Time to Press “Reset” Button on NYCHA Infill Plan

David R. Jones

Once the model of how a big city public housing system should be run, the New York City Housing Authority (NYCHA) is now starved for government funds it needs to preserve its aging housing resources. The issue is so critical candidates for mayor turned out for a recent forum on the future of NYCHA communities.

To generate new funds, the Authority proposes leasing land in public housing developments – open space and parking areas – to private developers for the construction of residential towers, largely at high-end market rents under its “Infill” program. Eight Manhattan developments in “prime markets” are now targeted for redevelopment in the first wave—five in the Lower East Side, two in East Harlem, one on the Upper West Side.  NYCHA estimates these 99-year land leases will generate $30 to $50 million annually. 

Given NYCHA’s assets there is real potential to transform and re-invigorate our public housing communities, provided that private redevelopment serves the interests of the community. Regrettably, the Infill approach taken to date by the Authority has done little to instill trust or confidence that the interests of public housing residents will be served. Indeed, NYCHA seems to be in a rush to unload parcels to developers for residential construction.

Transforming Communities

The specter of “privatization” is not an irrational fear for residents, given the wholesale conversion and demolition taking place in Chicago, Atlanta, Newark, and other cities. NYCHA may not be planning to privatize a single public housing unit, but it is engineering changes that will affect the fabric of the community for generations to come.

The Infill approach need not be a threat. Planned properly, it can be viewed as a potential opportunity for the community.  Revenues generated could address the looming backlog of capital improvement needs. Residents could access new, affordable housing and alternative schools. With appropriate zoning changes, private redevelopment could build retail and commercial facilities the community now lacks. Job and training opportunities for residents would open up.  For some local planners, it presents a chance to weave public housing into the fabric of the surrounding community, and reduce the isolation of the “towers in the park” model.

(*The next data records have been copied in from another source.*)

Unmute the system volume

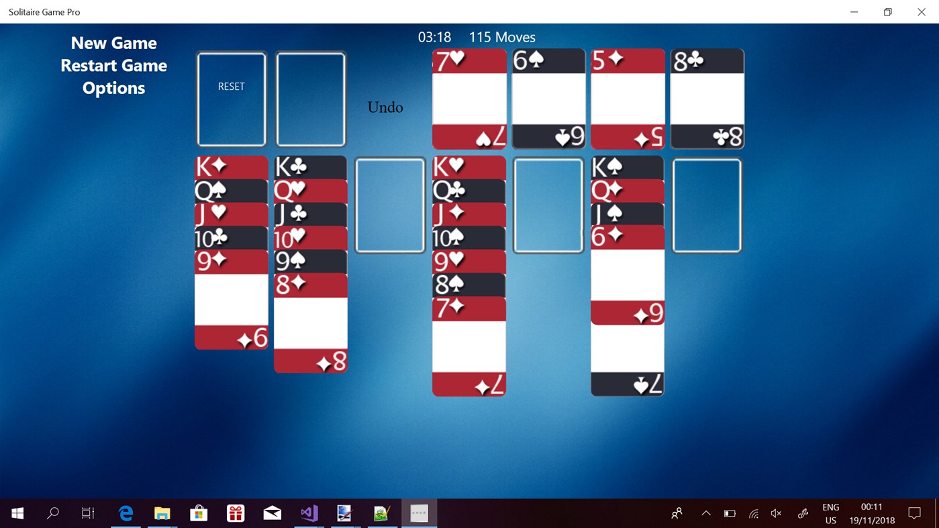pos(776,512)
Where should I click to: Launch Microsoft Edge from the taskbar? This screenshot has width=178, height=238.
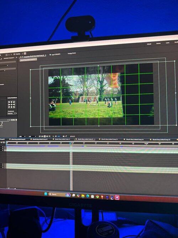88,196
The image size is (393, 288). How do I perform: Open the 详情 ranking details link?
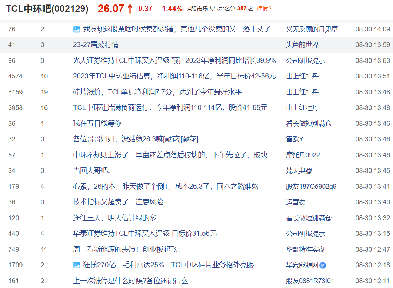tap(264, 8)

But all that calls for sensitive, long-term planning with the community. It calls for building a consensus on what the future of the community can and should be. 

Why the Rush?

Last January, the eight targeted developments were first leaked in the media, without their prior knowledge.  NYCHA planned to release RFPs (Requests for Proposals) to developers a month later. Outcries from resident leaders, advocates, and affected Community Boards 3, 7, and 11, succeeded in slowing the schedule. The RFPs are now scheduled for release in June, but drafts have not been circulated.

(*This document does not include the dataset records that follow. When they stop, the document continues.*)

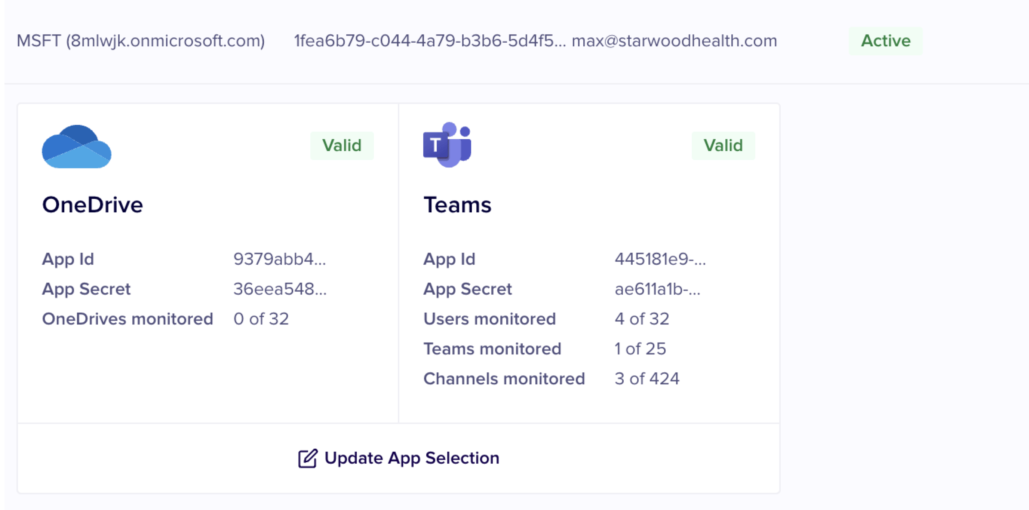Click the truncated tenant ID 1fea6b79
Screen dimensions: 1029x510
tap(429, 41)
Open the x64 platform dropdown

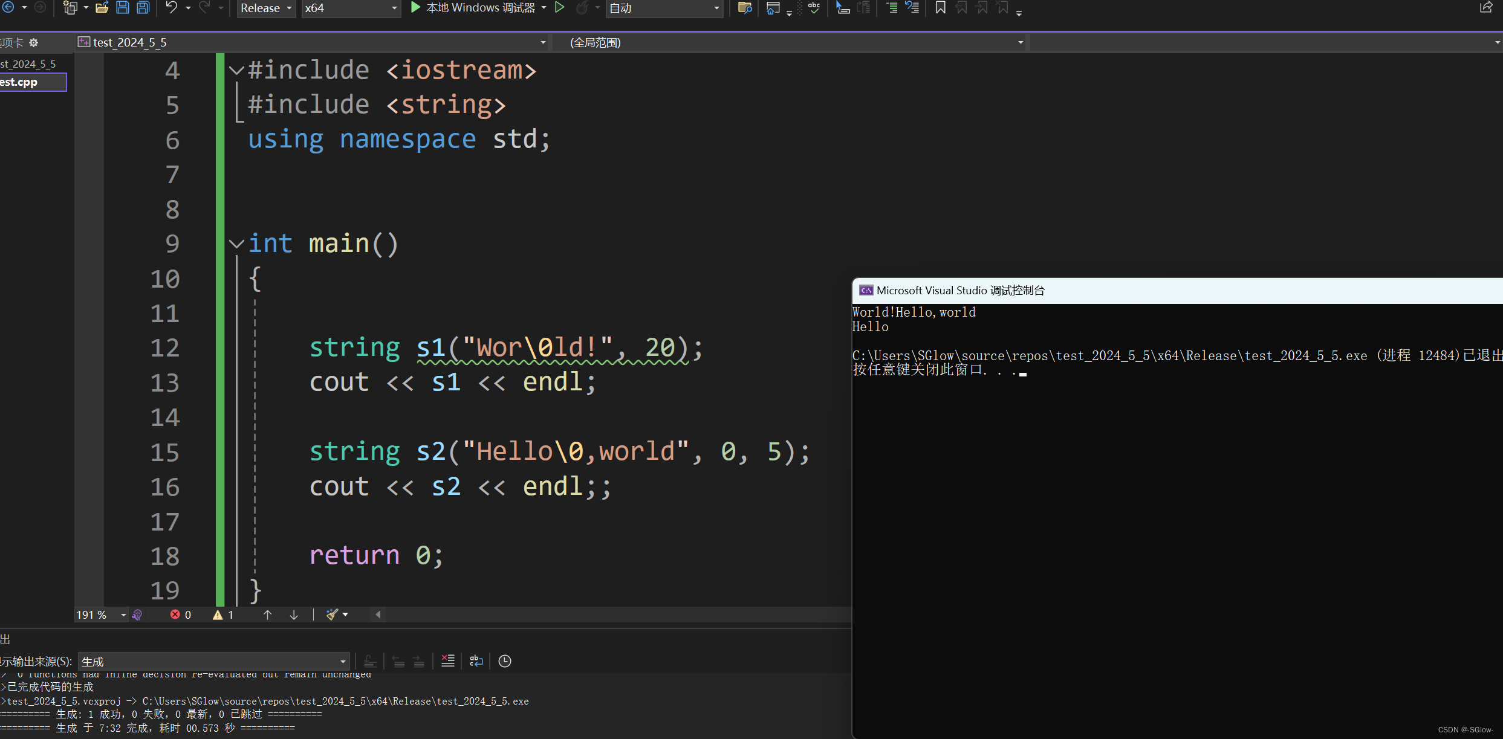click(x=351, y=8)
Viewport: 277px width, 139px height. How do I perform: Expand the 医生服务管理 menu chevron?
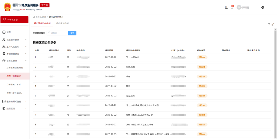click(26, 40)
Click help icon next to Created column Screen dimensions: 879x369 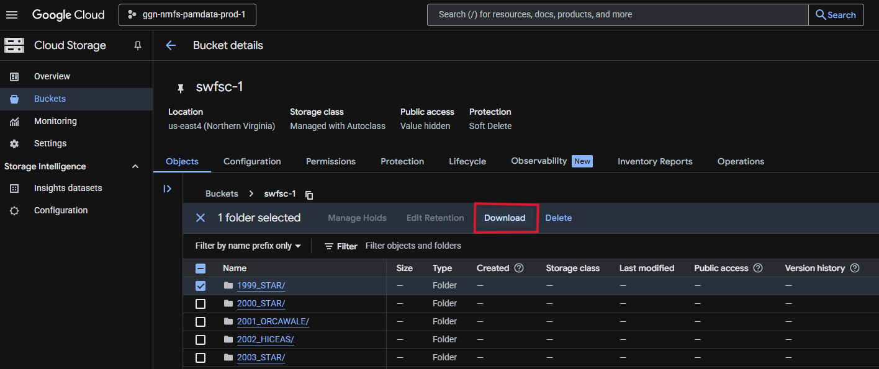[x=519, y=269]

Why the rush?  NYCHA’s long-term, structural deficit will not be solved in the short term or by the current Infill plan alone. To accelerate the land rush, NYCHA has picked sites already zoned residential that can be leased quickly, with a minimum of community consultation. Retail and commercial facilities are virtually excluded from consideration (except at one development) because they would require zoning variances and increased scrutiny by community leaders under the Urban Land Use and Review Process (ULURP).

Instead, NYCHA plans to inject massive residential towers into the eight developments, without much consideration about other community planning concerns. Developers may be hungry for Manhattan land to build on, but there is no excuse for NYCHA’s rush.  It is bad community planning.  Affected resident councils haven’t had time to access available HUD Tenant Participation (TPA) funds to assemble the independent legal and technical assistance teams they need to assess Infill plans and have a voice in shaping them.  The speed with which NYCHA is moving is effectively bulldozing residents into compliance, even as it lulls them with community roundtable presentations. It should come as no surprise that all eight targeted developments are resisting the Infill plan.

Not Acceptable Here in New York City

The loose HUD Section 18 regulations that allowed Chicago and Atlanta to demolish and convert public housing won’t do for New York City.  The City Council has already called on NYCHA to comply with the ULURP process, the “gold standard” here for community consultation.  State legislators have introduced legislation requiring ULURP, which should be broadly supported.

For these reasons, we join those who call on NYCHA to immediately halt its Infill Plan. The transformation of our public housing communities is too serious a matter to be done quickly, without careful planning and dialogue with affected communities. If private redevelopment can offers significant benefits to public housing communities, the Authority must take the time and effort for a thorough, consensual community planning process, one that envisions more balanced, robust, mixed-use communities that NYCHA and its residents can look toward in the coming century.